Elastic stable intramedullary nailing in the treatment of op
This study aims to compare the clinical outcomes of EF vs. ESIN in the treatment for open tibial shaft fracture in children retrospectively. External fixator (EF) is a popular choice for open tibial fractures, but pin tract infection (PTI) and refracture are common complications. Elastic stable intramedullary nail (ESIN) has been reported in the treatment for open tibial fractures.

Patients aged 5–11?years with Gustilo-Anderson II and IIIA tibial shaft fracture were reviewed retrospectively and categorized into EF and ESIN groups. Patients with pathological fracture, neuromuscular disorder, metabolic disease, previous tibial fracture or instrumentation, and polytrauma were excluded.

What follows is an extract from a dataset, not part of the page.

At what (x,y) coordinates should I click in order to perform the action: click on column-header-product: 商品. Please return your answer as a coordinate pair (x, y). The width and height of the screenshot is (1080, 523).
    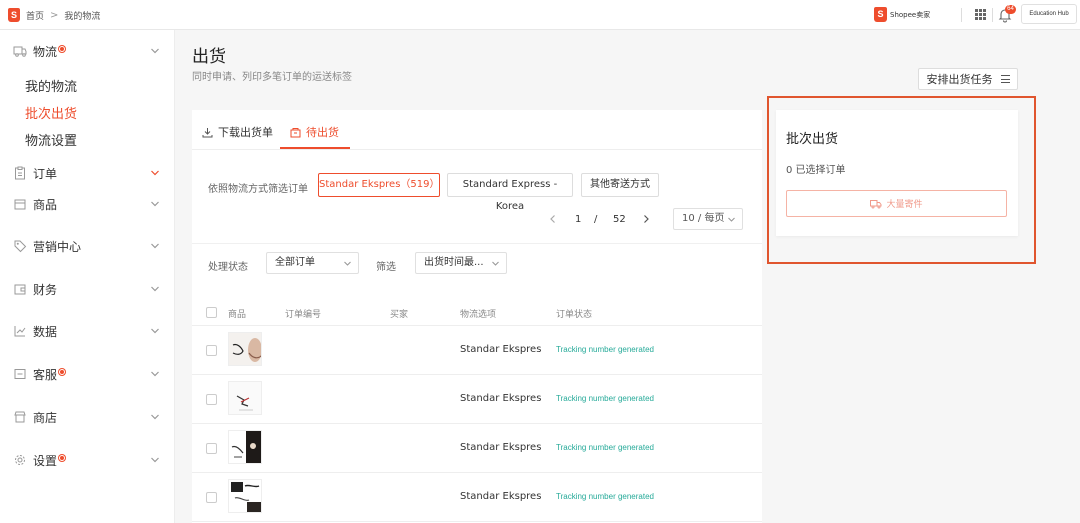
    Looking at the image, I should click on (238, 315).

--In all, 55 patients were included in the EF group, whereas 37 patients were included in the ESIN group. There was no statistically significant difference between the two groups concerning sex, age, body weight, duration from injury to surgery, Gustilo-Anderson (GA) classification, and concomitant injuries.

--There was no case of nonunion and malunion in either group.

--The angulation at the latest follow-up was higher in the EF group than the ESIN group. The radiological union was faster in the ESIN group than those in the EF group.

--Limb length discrepancy (LLD) was more in the EF group than in the ESIN group.

Finally, in selected patients with GA grade II and IIIA open tibial fractures, ESIN is a viable choice with equivalent clinical outcomes to an external fixator. The most troublesome consequence in the EF group is pin tract infection, while implant prominence is a concern in the ESIN group.